03/05/2007
A morte de Octavio Frias, empresário brasileiro
Juan Arias
Em São Paulo
Octavio Frias foi enterrado na segunda-feira (30) no cemitério Gethsêmani, em São Paulo. Assistiram ao funeral as maiores autoridades do governo brasileiro e do Estado, encabeçadas pelo presidente da República, Luiz Inácio Lula da Silva, que permaneceu mais de uma hora no cemitério e decretou três dias de luto oficial. Lula fez grandes elogios ao importante papel desempenhado por Frias - que deixa seu império nas mãos de seus filhos, que já trabalhavam na empresa - na "democratização do Brasil depois da ditadura militar".
Considerado sempre um homem incorruptível e defensor da independência da imprensa frente aos poderes fáticos, Frias, sem grandes estudos, era um empresário pragmático, com grande senso de humor, que havia começado do nada. Foi auxiliar de escritório, vendedor de aparelhos de rádio, funcionário público e banqueiro.
Aos 50 anos, em 1962, mudou sua vida ao comprar com seu sócio Carlos Caldeira o diário Folha de S.Paulo, que transformaram no jornal de referência do país. Em sua última entrevista, em 2003, contou com ironia que hoje não compraria a Folha "porque não teria dinheiro para pagar o que vale".

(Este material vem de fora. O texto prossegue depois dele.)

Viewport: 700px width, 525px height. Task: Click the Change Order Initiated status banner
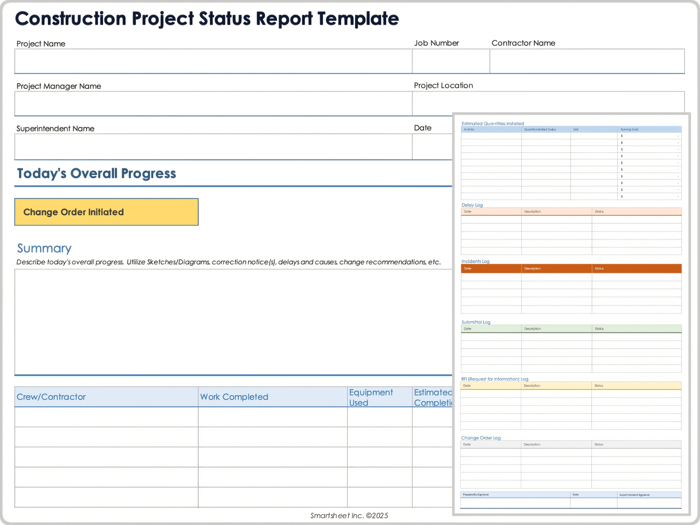[x=106, y=212]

Nessa mesma entrevista contou com toda a liberdade que nas eleições de 2002, que deram a vitória a Lula, ele o convidou a reunir-se com toda a direção do jornal para que expusesse seu programa eleitoral. Seu filho, Otavio Frias Filho, que é o atual diretor de redação da Folha, perguntou ao aspirante a presidente da República se com tão poucos estudos (só o segundo grau) se atreveria a governar o país. Lula, contava o idoso empresário, em vez de dar uma resposta, levantou-se e abandonou o almoço. "Eu tive de acompanhá-lo até a porta", contou Frias, que comentou que foi uma pena, pois Lula "tinha mil respostas para a pergunta de meu filho".
Frias conseguiu criar o grupo de imprensa mais importante do Brasil, que além da Folha de S.Paulo conta com outras publicações como o Agora e o Valor Econômico, com empresas relacionadas à distribuição e design de imprensa e a editora Publifolha, assim como o portal Universo Online (UOL).
Até poucos dias antes de morrer, o empresário - elogiado na terça-feira por toda a imprensa brasileira por sua defesa da independência dos jornalistas - continuou trabalhando todas as tardes no jornal, no qual, embora já não tivesse funções de direção, ainda controlava a linha editorial, discutia com seus filhos as informações mais delicadas e estava sempre alerta para que o jornal não se comprometesse com o poder.